Paloma soon disintegrates as she steps over the line between professional defence and personal attack with some brutally critical choices of words. She says of Sandeesh:

I think there are times when she hides behind a lot of the menial tasks.

Her stinging criticism elicits a rare insightful response from Sandeesh:

I think you’ll find that Paloma has been a lot more destructive than she has been constructive.

Paloma’s excuses for losing out on Liquorice don’t really wash either. First she claims they were disadvantaged because they attended their pitch in suits – however, Liz’s team were also in business dress. Then both she and Sandeesh state they displayed a real passion for fashion in their meeting, a claim which is quickly debunked as Nick relays feedback directly from the designer.

Paloma couldn't talk her way out of trouble this time (image courtesy of bbc.co.uk)

Her next line of attack – a major tactical error – is to attempt to pin all the blame on Alex for his mistake in selecting a poor promotional pitch. And then to call him and his selling style “irritating”, to which Nick leaps half-heartedly to Alex’s defence, damning him with faint praise: “He’s not totally irritating.”

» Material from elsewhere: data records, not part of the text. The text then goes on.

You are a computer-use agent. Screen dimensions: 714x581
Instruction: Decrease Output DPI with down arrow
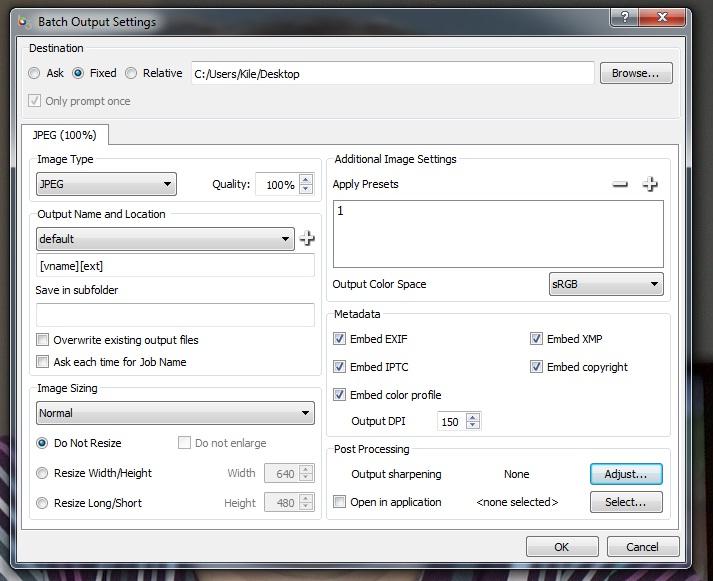[473, 425]
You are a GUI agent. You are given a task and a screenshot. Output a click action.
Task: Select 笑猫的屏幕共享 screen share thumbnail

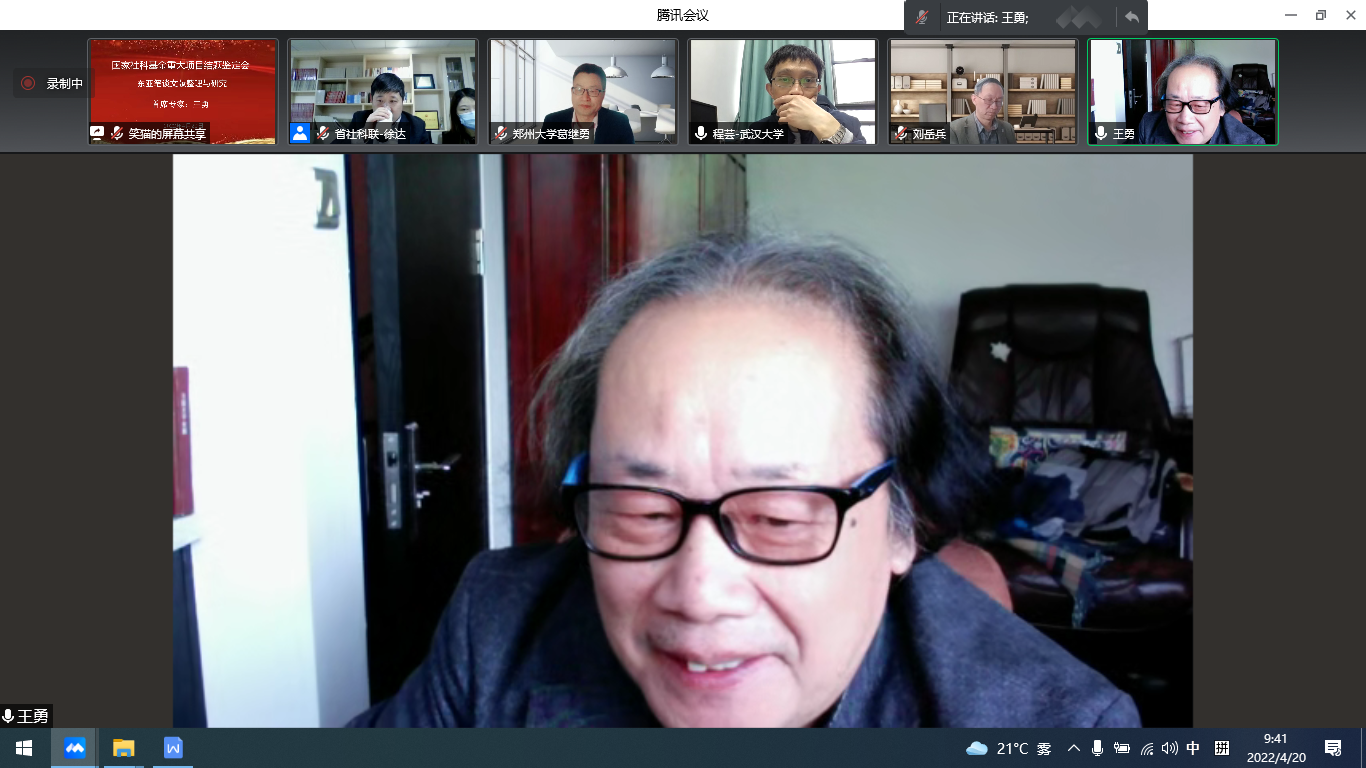[x=183, y=91]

At this point, realising she is in real danger, she desperately tries to pin the blame elsewhere, exposing herself as a candidate who avoids personal responsibility like the plague – things stick to Teflon more easily – and is happy to put words in other people’s mouths. Her final bald statement that neither Alex nor Sandeesh have achieved anything in their business careers is easily repudiated. (As I have pointed out previously, she has a proven track record of blithely making promises she and her team are unable to fulfil, then blaming everyone else when things consequently go wrong.)

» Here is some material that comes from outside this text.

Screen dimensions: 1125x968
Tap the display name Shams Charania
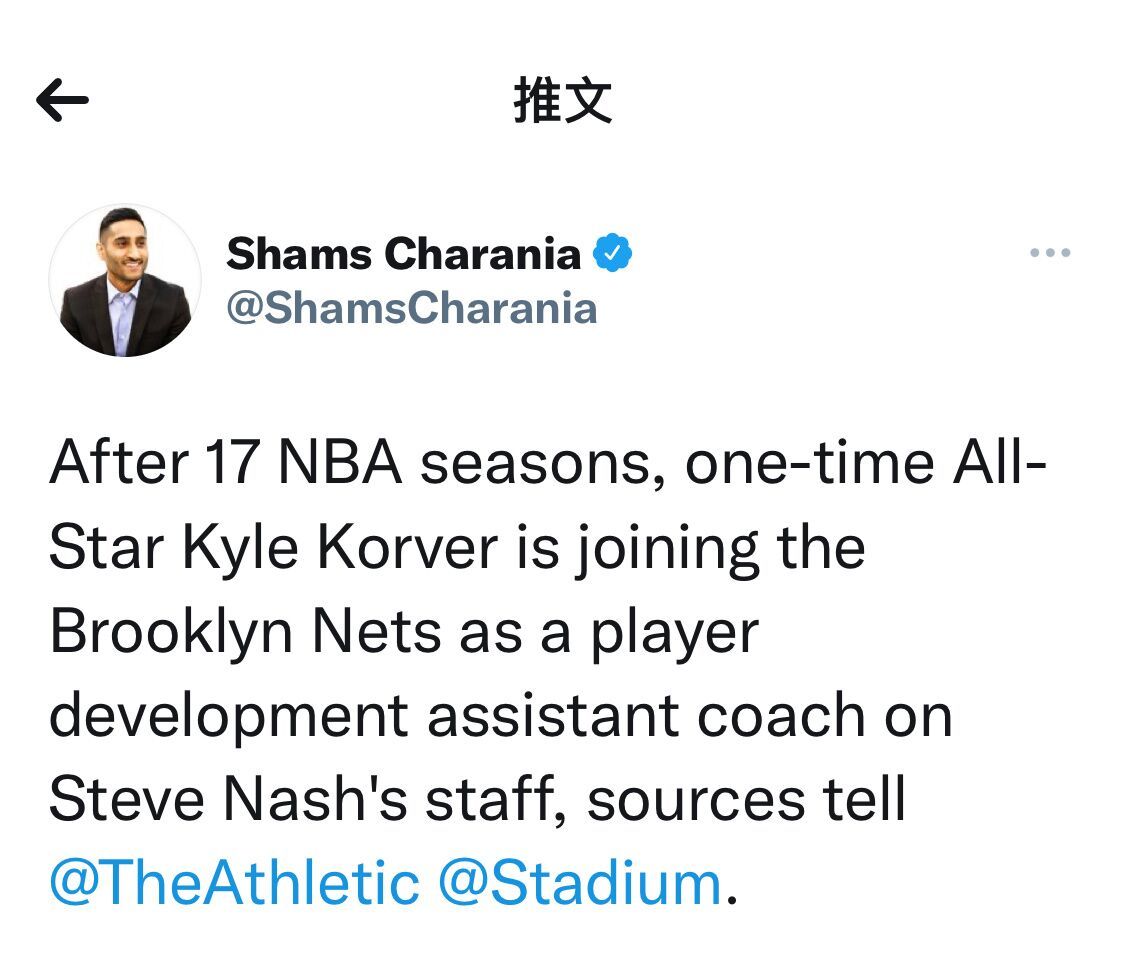coord(403,254)
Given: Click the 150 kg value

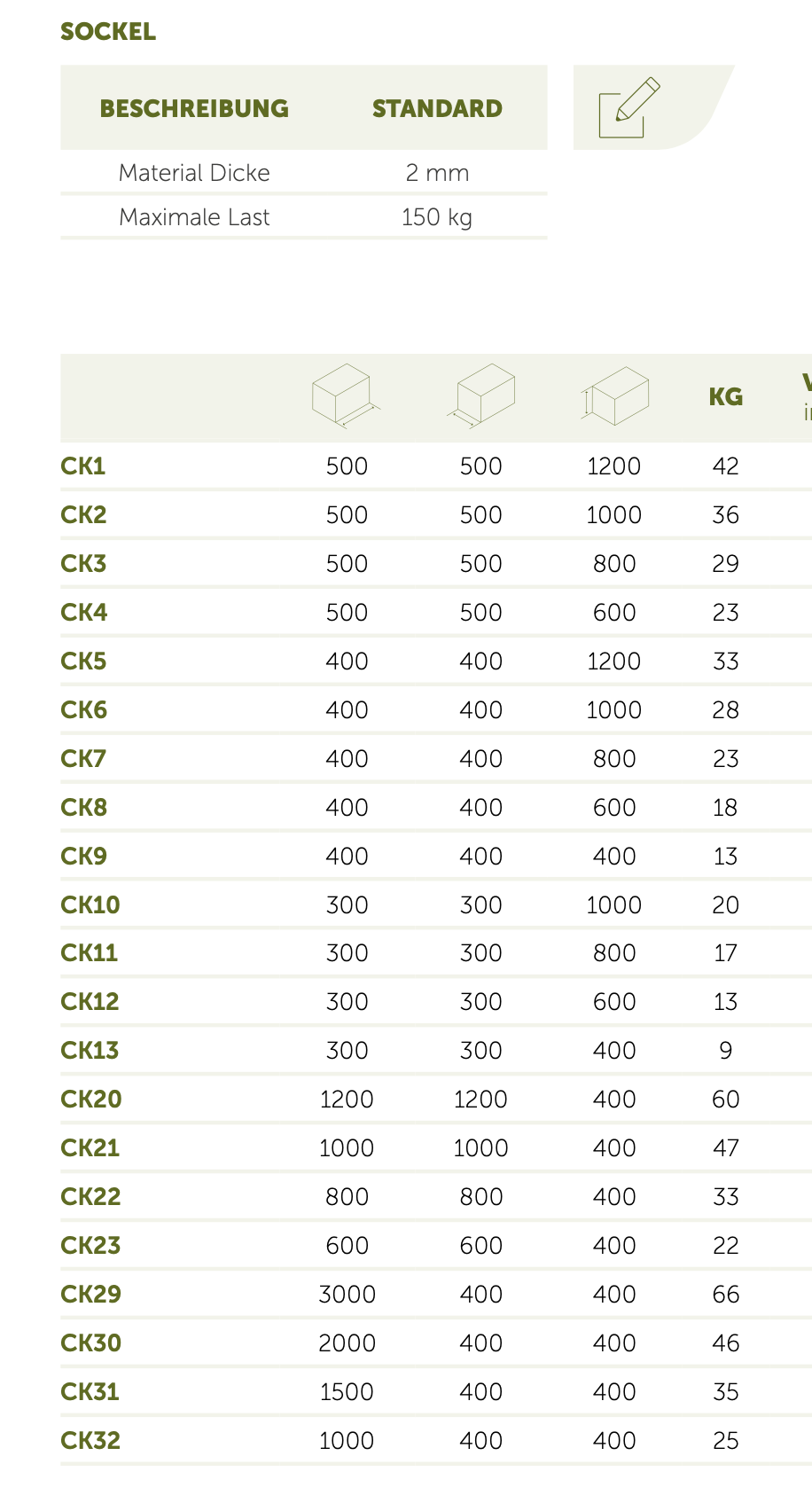Looking at the screenshot, I should (x=437, y=217).
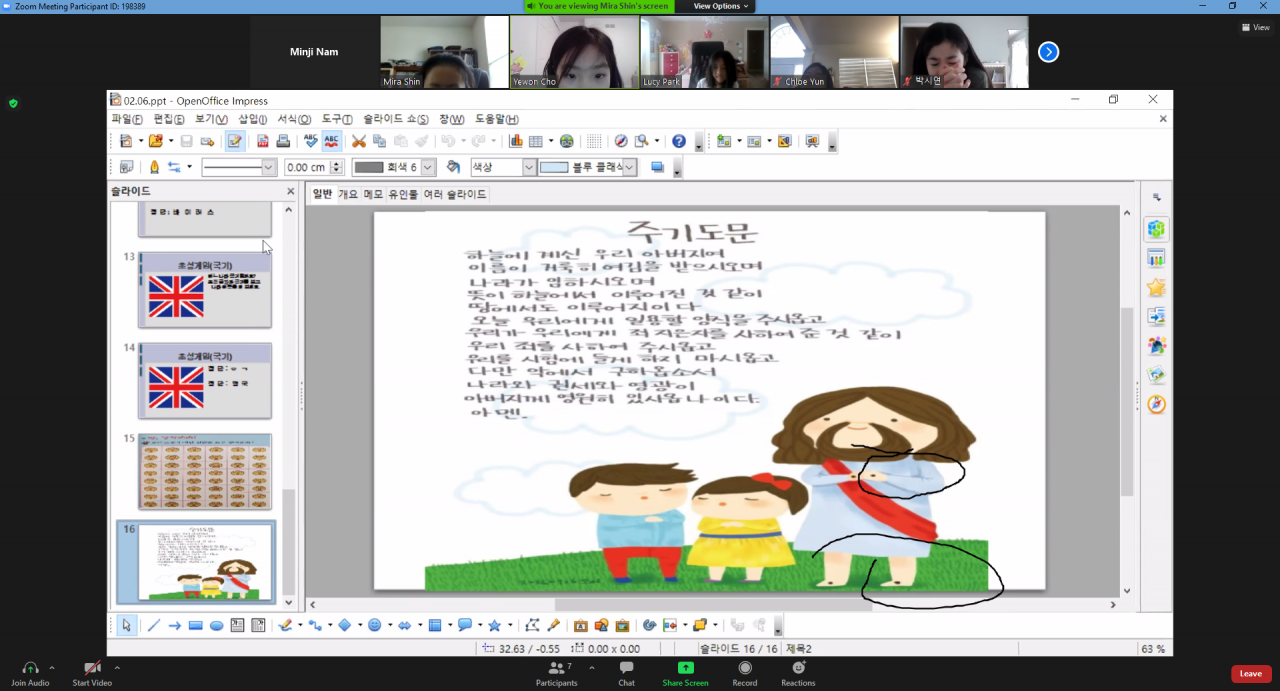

As ever, Lord Sugar himself has the final word:

I don’t like your last outbursts. And for my 40 years of business and my gut feeling, I don’t like what I’ve seen across the table here today. You’ve talked yourself out of this. If you’d have shut up a while back it may be someone else going. Paloma, you’re fired.

Hey, I think I finally found a use for the F@%&ing Useless Shovel™ from last week. Paloma used it to dig herself into a deep hole, and it resulted in her being the fifth recipient of the Digit of Doom™.

As she was sped away in the Taxi to Obscurity™, the still deluded Paloma claimed:

Obviously, in terms of my performance overall I’ve been a strong candidate. So I think it’s his loss, to be honest.

Sorry, but saying you’re a strong candidate loudly and repeatedly does not make you one. Paloma did have some good business skills – she was a strong seller and negotiator, for sure. But she was let down by poor interpersonal skills – too negative, too quick to apportion blame, too ready to insulate herself from any form of accountability – a tendency to alienate others, and a consistent trait of over-promising and then failing to deliver.

In his summary for You’re Fired, Sugar expanded on his reasons for dismissing Paloma. For once, I could not disagree with a word of what he said:

Paloma has this way of talking down to her fellow candidates and she really showed her true colours in the boardroom. She showed me she is not the right type of person for my organisation.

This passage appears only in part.